Au cœur sombre de l'homme
À un moment du nouveau roman de Paola Barbato, Le Fil rouge, Antonio Lavezzi, le personnage central de cette histoire rencontre un chien dressé pour tuer. Nous suivons les deux êtres en des monologues intérieurs. Tandis que l'homme fait des gestes et exprime ses émotions pour tenter d'amadouer l'animal et de s'en faire un ami, l'animal comprend qu'il se soumet à lui et qu'il va enfin devenir chef de meute. Deux des thèmes du roman se dévoilent alors : incompréhension et résurgence de notre part sauvage, de notre bestialité.
En effet, le parcours d'Antonio Lavezzi n'est pas des plus communs. Cet ingénieur, maître d'œuvre sur des chantiers, est avant tout un être désespéré et anéanti. Michela, sa fille de treize ans a été violée et assassinée, et lui-même assommé par le tueur. Depuis, sa femme l'a quitté et il traîne son ennui dans une vie de routine. Son patron et ami l'invite tous les dimanches afin de lui trouver une nouvelle petite amie. Antonio Lavezzi s'y rend mais sait déjà que c'est en vain. Jusqu'au jour où il reçoit un message mystérieux et où le cadavre d'un tueur est retrouvé dans les gravats d'un chantier dont il assure le suivi... Peu à peu, la routine d'Antonio Lavezzi devient une vie palpitante, digne de celle d'un agent secret.

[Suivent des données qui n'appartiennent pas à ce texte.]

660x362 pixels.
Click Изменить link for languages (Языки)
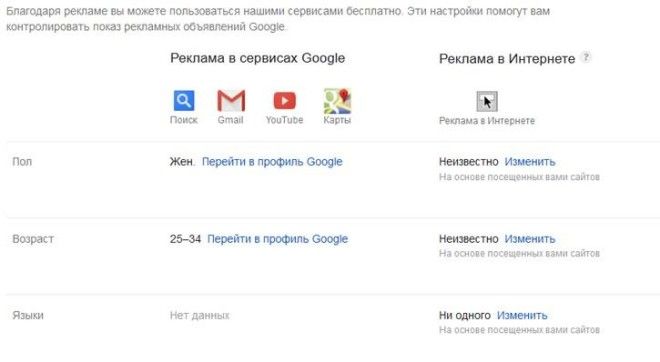tap(522, 315)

Il découvre qu'il a été engagé pour fomenter des meurtres parfaits. Dans un système régit par la peine de mort, différents protagonistes font chacun un geste qui ne signifie rien de précis mais qui assemblés aux autres permettent à la peine de s'exercer et ainsi de tuer le condamné. C'est pareil avec les plans machiavéliques de l'Assassin :: Antonio Lavezzi doit tout d'abord renverser un adolescent. Celui-ci, blessé, aura un alibi parfait pendant que quelqu'un d'autre tuera sa mère. Parfois, les plans s'avèreront encore plus compliqués mus en chefs d'œuvre d'ingéniosité. Le protagoniste se rend bien entendu compte qu'il y a derrière tout cela un plan qui révèle notre part de vengeance. Chacun endosse un crime pour aider la famille d'une victime à se venger d'un criminel qui a échappé à la police. Mais il se débat entre sa volonté de faire rendre gorge à l'assassin de sa fille et son honnêteté.

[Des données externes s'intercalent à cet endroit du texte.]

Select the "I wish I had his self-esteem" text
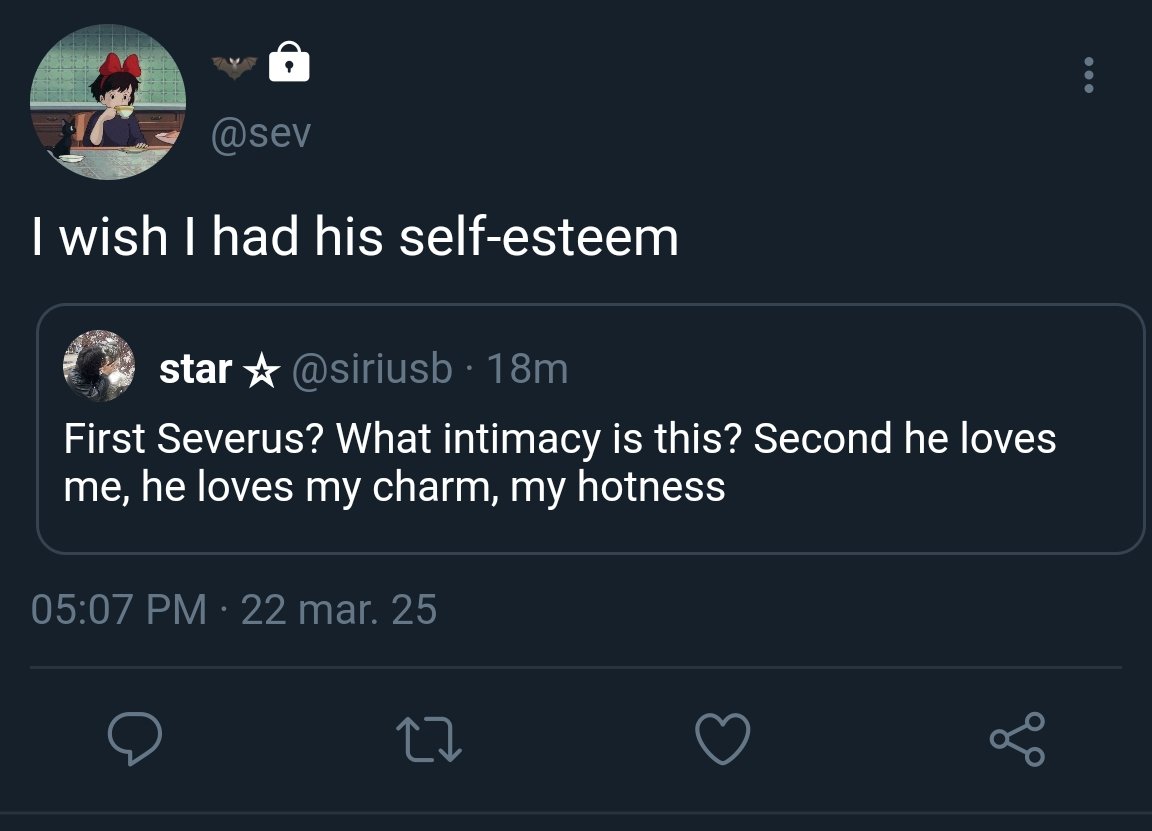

À mains nues, le premier roman traduit en français de Paola Barbato, révélait un style et une description aiguisée des mécanismes étranges que peut prendre la pensée et les motivations humaines. Servie par un style qui sait rester sur la ligne étroite entre complaisance et distance, l'auteur italienne parvient à nous placer dans les pensées d'un bourreau et d'une victime, dans celles de l'assassin comme dans celles d'un honnête individu. C'est une écriture sèche qui parvient à nous décrire un crime horrible sans jamais juger, ni même nous faire "participer" en voyeur. À cet égard, l'un des personnages du Fil rouge est un pédophile qui oscille sans cesse entre sa perversion et les larmes de remords de ne pouvoir pas agir contre sa nature. Car, à l'instar du chien du roman décrit plus haut, entraîné pour tuer, Le Fil rouge montre combien nous sommes poussés par nos passions, par nos désirs animaux, par notre soif de vengeance que nous cachons sous le nom de justice, combien les frontières sont étroites entre la moralité et la violence. Antonio Lavezzi, au centre de l'intrigue, est un être humain qui tente de faire la part des choses et de vivre sans sombrer, y compris dans un final où Paola Barbato nous confirme en deux romans seulement la part particulière et intéressante quelle occupe dans le roman noir.
Citation
Il n'arrivait pas à être bouleversé. Il pensait seulement à comment remplir les douze heures à venir. Ce n'était probablement pas une réaction chrétienne, mais cela n'avait pas de valeur en soi. L'important, c'était de se comporter conformément aux attentes des gens.